··· Information provided ···
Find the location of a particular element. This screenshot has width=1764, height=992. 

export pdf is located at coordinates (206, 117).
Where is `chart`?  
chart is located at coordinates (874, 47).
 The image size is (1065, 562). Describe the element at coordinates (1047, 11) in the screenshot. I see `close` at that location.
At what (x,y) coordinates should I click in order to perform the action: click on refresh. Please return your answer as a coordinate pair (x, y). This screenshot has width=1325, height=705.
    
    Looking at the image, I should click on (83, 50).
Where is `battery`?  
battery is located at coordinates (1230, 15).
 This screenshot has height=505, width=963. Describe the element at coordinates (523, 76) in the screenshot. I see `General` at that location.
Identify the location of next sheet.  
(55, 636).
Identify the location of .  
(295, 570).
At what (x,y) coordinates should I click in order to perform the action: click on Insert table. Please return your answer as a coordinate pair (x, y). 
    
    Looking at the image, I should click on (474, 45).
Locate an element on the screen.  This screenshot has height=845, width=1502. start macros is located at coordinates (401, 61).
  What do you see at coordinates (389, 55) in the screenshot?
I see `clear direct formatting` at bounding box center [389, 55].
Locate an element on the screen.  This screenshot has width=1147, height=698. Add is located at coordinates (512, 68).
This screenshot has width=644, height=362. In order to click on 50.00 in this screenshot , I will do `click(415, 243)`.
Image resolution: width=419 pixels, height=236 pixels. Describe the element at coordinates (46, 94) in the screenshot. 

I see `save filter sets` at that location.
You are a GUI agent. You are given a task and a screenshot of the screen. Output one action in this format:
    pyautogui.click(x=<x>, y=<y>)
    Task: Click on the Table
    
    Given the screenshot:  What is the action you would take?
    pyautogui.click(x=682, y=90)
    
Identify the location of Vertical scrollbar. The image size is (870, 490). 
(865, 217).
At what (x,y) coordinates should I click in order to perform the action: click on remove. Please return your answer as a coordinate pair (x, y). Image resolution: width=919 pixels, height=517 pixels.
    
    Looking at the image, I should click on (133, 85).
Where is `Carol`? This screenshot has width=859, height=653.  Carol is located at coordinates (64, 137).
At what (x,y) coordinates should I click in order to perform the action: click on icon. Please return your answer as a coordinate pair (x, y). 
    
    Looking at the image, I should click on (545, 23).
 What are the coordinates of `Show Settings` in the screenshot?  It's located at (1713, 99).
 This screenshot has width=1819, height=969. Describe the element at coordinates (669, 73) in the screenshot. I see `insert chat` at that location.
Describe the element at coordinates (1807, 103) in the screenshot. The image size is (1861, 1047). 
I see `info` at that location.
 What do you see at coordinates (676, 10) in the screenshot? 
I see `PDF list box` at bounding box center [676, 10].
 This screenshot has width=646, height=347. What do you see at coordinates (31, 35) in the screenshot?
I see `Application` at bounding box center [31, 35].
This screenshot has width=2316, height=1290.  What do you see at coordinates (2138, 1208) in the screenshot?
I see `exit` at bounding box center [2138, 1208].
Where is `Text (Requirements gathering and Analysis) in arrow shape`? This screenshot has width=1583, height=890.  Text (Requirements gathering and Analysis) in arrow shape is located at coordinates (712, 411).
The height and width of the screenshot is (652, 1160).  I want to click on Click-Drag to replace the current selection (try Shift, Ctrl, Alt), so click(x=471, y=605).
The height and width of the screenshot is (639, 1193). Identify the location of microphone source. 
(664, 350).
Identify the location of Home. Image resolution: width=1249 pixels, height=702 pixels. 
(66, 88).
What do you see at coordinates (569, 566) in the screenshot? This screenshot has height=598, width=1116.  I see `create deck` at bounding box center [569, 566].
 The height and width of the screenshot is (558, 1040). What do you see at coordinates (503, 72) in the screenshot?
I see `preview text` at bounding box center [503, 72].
···
### The request:
Copy all the rows above line for line, with no changes.

### Written reply:
Find the location of a particular element. This screenshot has width=1764, height=992. 

export pdf is located at coordinates (206, 117).
Where is `chart`?  
chart is located at coordinates (874, 47).
 The image size is (1065, 562). Describe the element at coordinates (1047, 11) in the screenshot. I see `close` at that location.
At what (x,y) coordinates should I click in order to perform the action: click on refresh. Please return your answer as a coordinate pair (x, y). This screenshot has width=1325, height=705.
    
    Looking at the image, I should click on (83, 50).
Where is `battery`?  
battery is located at coordinates (1230, 15).
 This screenshot has height=505, width=963. Describe the element at coordinates (523, 76) in the screenshot. I see `General` at that location.
Identify the location of next sheet.  
(55, 636).
Identify the location of .  
(295, 570).
At what (x,y) coordinates should I click in order to perform the action: click on Insert table. Please return your answer as a coordinate pair (x, y). 
    
    Looking at the image, I should click on (474, 45).
Locate an element on the screen.  This screenshot has height=845, width=1502. start macros is located at coordinates (401, 61).
  What do you see at coordinates (389, 55) in the screenshot?
I see `clear direct formatting` at bounding box center [389, 55].
Locate an element on the screen.  This screenshot has width=1147, height=698. Add is located at coordinates (512, 68).
This screenshot has width=644, height=362. In order to click on 50.00 in this screenshot , I will do `click(415, 243)`.
Image resolution: width=419 pixels, height=236 pixels. Describe the element at coordinates (46, 94) in the screenshot. 

I see `save filter sets` at that location.
You are a GUI agent. You are given a task and a screenshot of the screen. Output one action in this format:
    pyautogui.click(x=<x>, y=<y>)
    Task: Click on the Table
    
    Given the screenshot:  What is the action you would take?
    pyautogui.click(x=682, y=90)
    
Identify the location of Vertical scrollbar. The image size is (870, 490). 
(865, 217).
At what (x,y) coordinates should I click in order to perform the action: click on remove. Please return your answer as a coordinate pair (x, y). Image resolution: width=919 pixels, height=517 pixels.
    
    Looking at the image, I should click on (133, 85).
Where is `Carol`? This screenshot has width=859, height=653.  Carol is located at coordinates (64, 137).
At what (x,y) coordinates should I click in order to perform the action: click on icon. Please return your answer as a coordinate pair (x, y). 
    
    Looking at the image, I should click on (545, 23).
 What are the coordinates of `Show Settings` in the screenshot?  It's located at (1713, 99).
 This screenshot has width=1819, height=969. Describe the element at coordinates (669, 73) in the screenshot. I see `insert chat` at that location.
Describe the element at coordinates (1807, 103) in the screenshot. The image size is (1861, 1047). 
I see `info` at that location.
 What do you see at coordinates (676, 10) in the screenshot? 
I see `PDF list box` at bounding box center [676, 10].
 This screenshot has width=646, height=347. What do you see at coordinates (31, 35) in the screenshot?
I see `Application` at bounding box center [31, 35].
This screenshot has width=2316, height=1290.  What do you see at coordinates (2138, 1208) in the screenshot?
I see `exit` at bounding box center [2138, 1208].
Where is `Text (Requirements gathering and Analysis) in arrow shape`? This screenshot has width=1583, height=890.  Text (Requirements gathering and Analysis) in arrow shape is located at coordinates (712, 411).
The height and width of the screenshot is (652, 1160).  I want to click on Click-Drag to replace the current selection (try Shift, Ctrl, Alt), so click(x=471, y=605).
The height and width of the screenshot is (639, 1193). Identify the location of microphone source. 
(664, 350).
Identify the location of Home. Image resolution: width=1249 pixels, height=702 pixels. 
(66, 88).
What do you see at coordinates (569, 566) in the screenshot? This screenshot has height=598, width=1116.  I see `create deck` at bounding box center [569, 566].
 The height and width of the screenshot is (558, 1040). What do you see at coordinates (503, 72) in the screenshot?
I see `preview text` at bounding box center [503, 72].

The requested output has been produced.